Deep Learning Models -- A collection of various deep learning architectures, models, and tips for TensorFlow and PyTorch in Jupyter Notebooks.
- Author: Sebastian Raschka
- GitHub Repository: https://github.com/rasbt/deeplearning-models

In [1]:
%load_ext watermark
%watermark -a 'Sebastian Raschka' -v -p torch

Author: Sebastian Raschka

Python implementation: CPython
Python version       : 3.11.11
IPython version      : 9.0.2

torch: 2.6.0+cu126



# ResNet-101 (on CIFAR-10)

### Network Architecture

The network in this notebook is an implementation of the ResNet-101 [1] architecture on the CelebA face dataset [2] to train a gender classifier.  


References
    
- [1] He, K., Zhang, X., Ren, S., & Sun, J. (2016). Deep residual learning for image recognition. In Proceedings of the IEEE conference on computer vision and pattern recognition (pp. 770-778). ([CVPR Link](https://www.cv-foundation.org/openaccess/content_cvpr_2016/html/He_Deep_Residual_Learning_CVPR_2016_paper.html))

- [2] Zhang, K., Tan, L., Li, Z., & Qiao, Y. (2016). Gender and smile classification using deep convolutional neural networks. In Proceedings of the IEEE Conference on Computer Vision and Pattern Recognition Workshops (pp. 34-38).

The ResNet-101 architecture is similar to the ResNet-50 architecture, which is in turn similar to the ResNet-34 architecture shown below (from [1]) except that the ResNet 101 is using a Bootleneck block (compared to ResNet-34) and more layers than ResNet-50 (figure shows a screenshot from [1]):


![](../images/resnets/resnet101/resnet101-arch-1.png)


The following figure illustrates residual blocks with skip connections such that the input passed via the shortcut matches the dimensions of the main path's output, which allows the network to learn identity functions.
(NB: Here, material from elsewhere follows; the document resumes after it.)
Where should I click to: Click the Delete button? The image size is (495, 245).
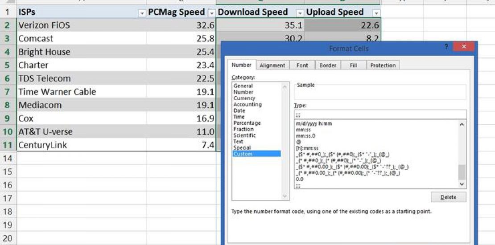(x=448, y=197)
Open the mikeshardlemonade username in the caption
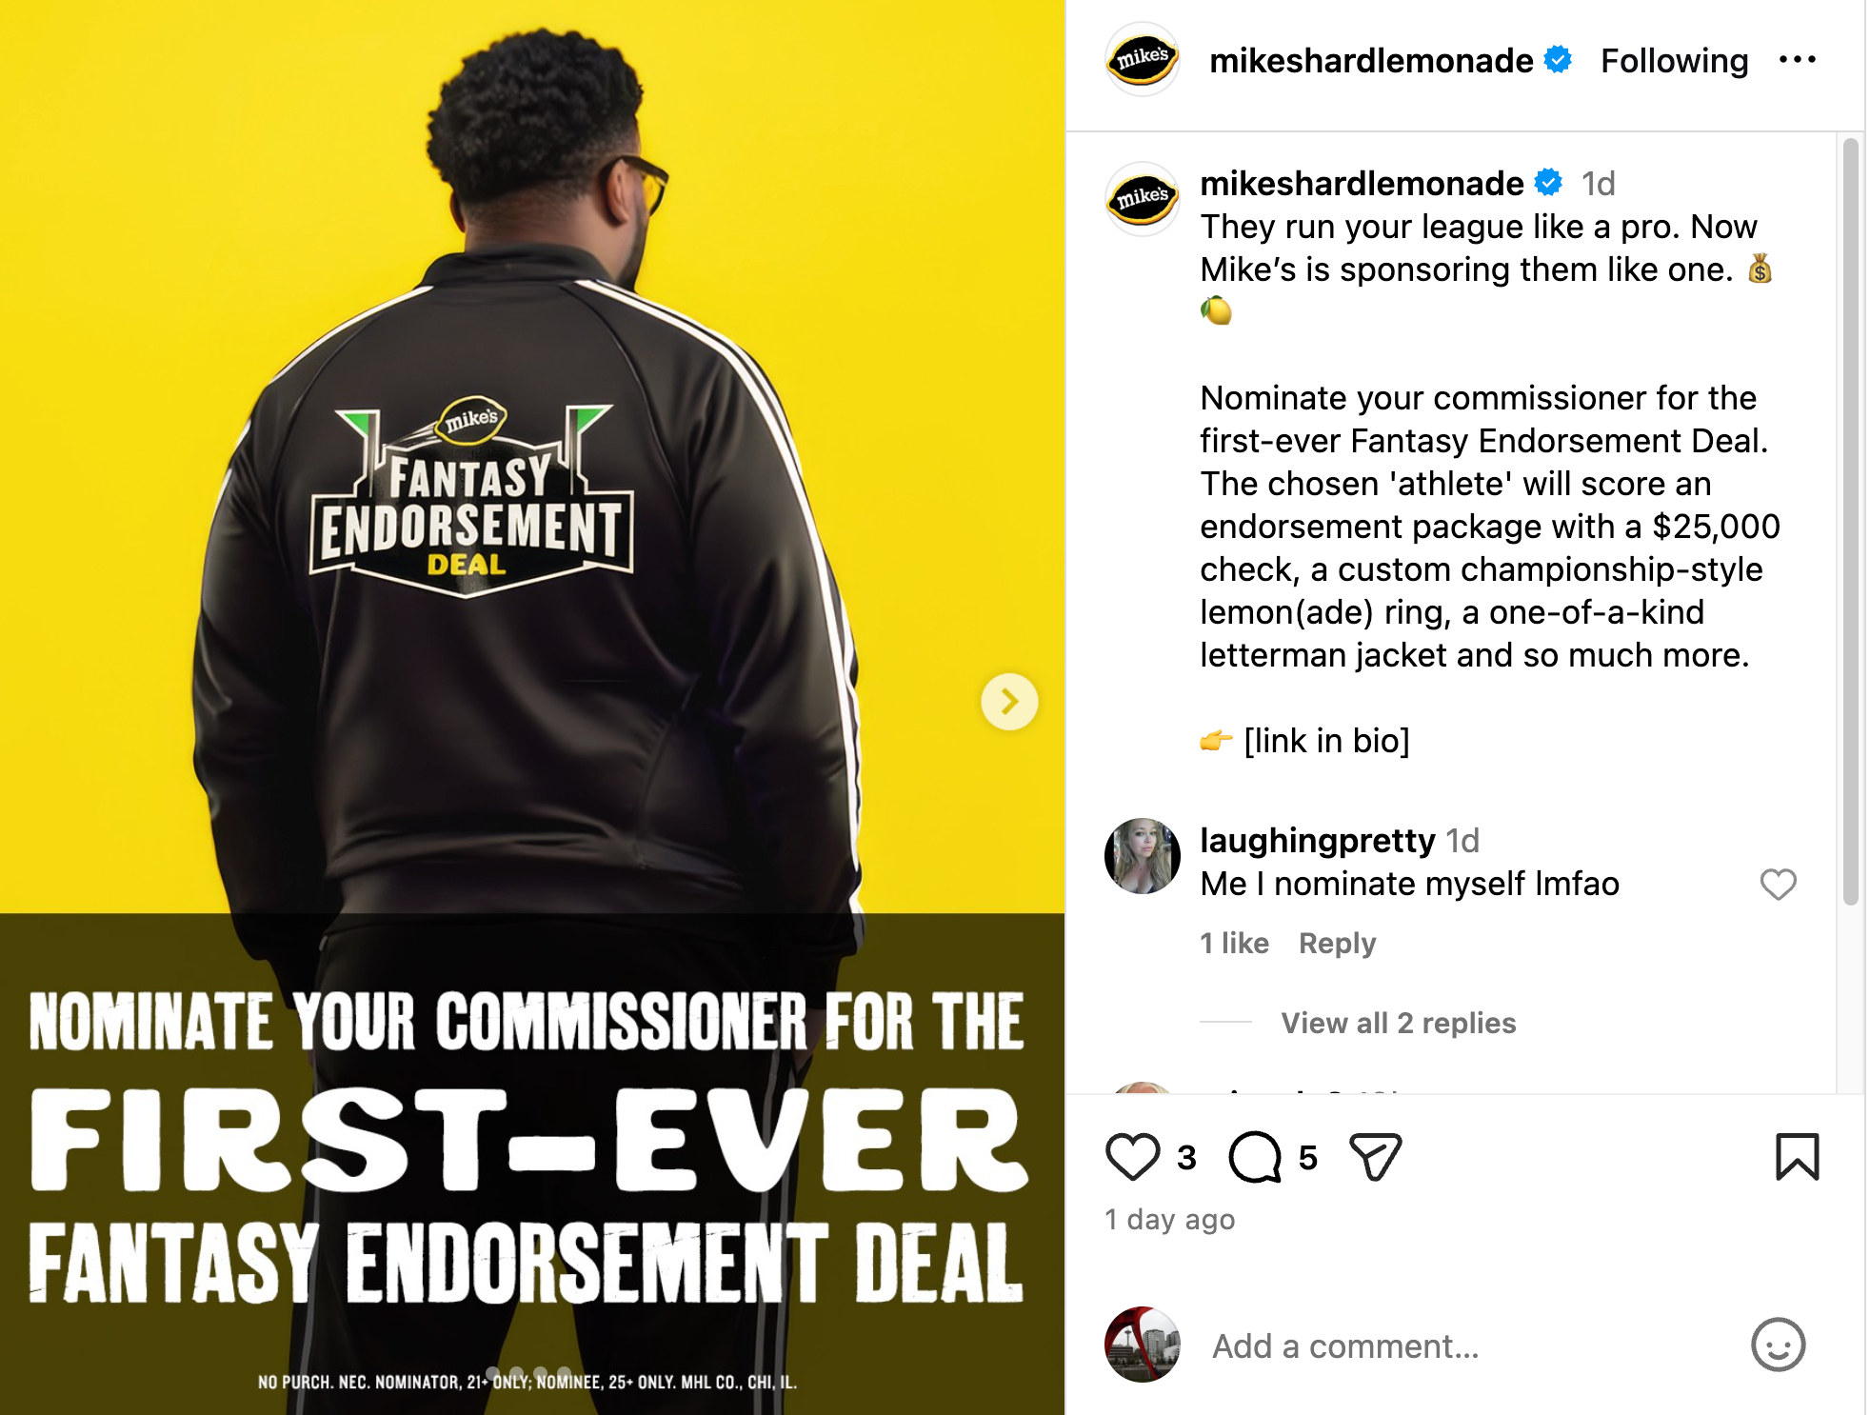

![](../images/resnets/resnet-ex-1-1.png)


The ResNet-34 architecture actually uses residual blocks with modified skip connections such that the input passed via the shortcut matches is resized to dimensions of the main path's output. Such a residual block is illustrated below:

![](../images/resnets/resnet-ex-1-2.png)

The ResNet-50/101/151 then uses a bottleneck as shown below:

![](../images/resnets/resnet-ex-1-3.png)

For a more detailed explanation see the other notebook, [resnet-ex-1.ipynb](resnet-ex-1.ipynb).

## Imports

In [2]:
import os
import time

import numpy as np
import pandas as pd

import torch
import torch.nn as nn
import torch.nn.functional as F

from torch.utils.data import Dataset
from torch.utils.data import DataLoader
from torch.utils.data.dataset import Subset

from torchvision import datasets
from torchvision import transforms

import time

import matplotlib.pyplot as plt
from PIL import Image


if torch.cuda.is_available():
    torch.backends.cudnn.deterministic = True
    torch.cuda.set_per_process_memory_fraction(0.5, device=0)

## Settings

In [3]:
##########################
### 设置参数
##########################

# 超参数（Hyperparameters）
RANDOM_SEED = 1
LEARNING_RATE = 0.01
NUM_EPOCHS = 50

# 网络结构相关参数（Architecture）
NUM_CLASSES = 10
BATCH_SIZE = 128
DEVICE = torch.device('cuda:0')
GRAYSCALE = False

## Dataset

In [4]:
##########################
### CIFAR-10 数据集
##########################

# 注意：transforms.ToTensor() 会将输入图像缩放到 0-1 范围

# 划分训练集和验证集的索引
train_indices = torch.arange(0, 49000)       # 前49,000张作为训练集
valid_indices = torch.arange(49000, 50000)   # 剩余1,000张作为验证集

# 下载并加载 CIFAR-10 数据集（训练集）
train_and_valid = datasets.CIFAR10(root='data', 
                                   train=True, 
                                   transform=transforms.ToTensor(),  # 转换为Tensor并归一化
                                   download=True)

# 根据索引划分训练集和验证集
train_dataset = Subset(train_and_valid, train_indices)
valid_dataset = Subset(train_and_valid, valid_indices)

# 加载测试集
test_dataset = datasets.CIFAR10(root='data', 
                                train=False, 
                                transform=transforms.ToTensor())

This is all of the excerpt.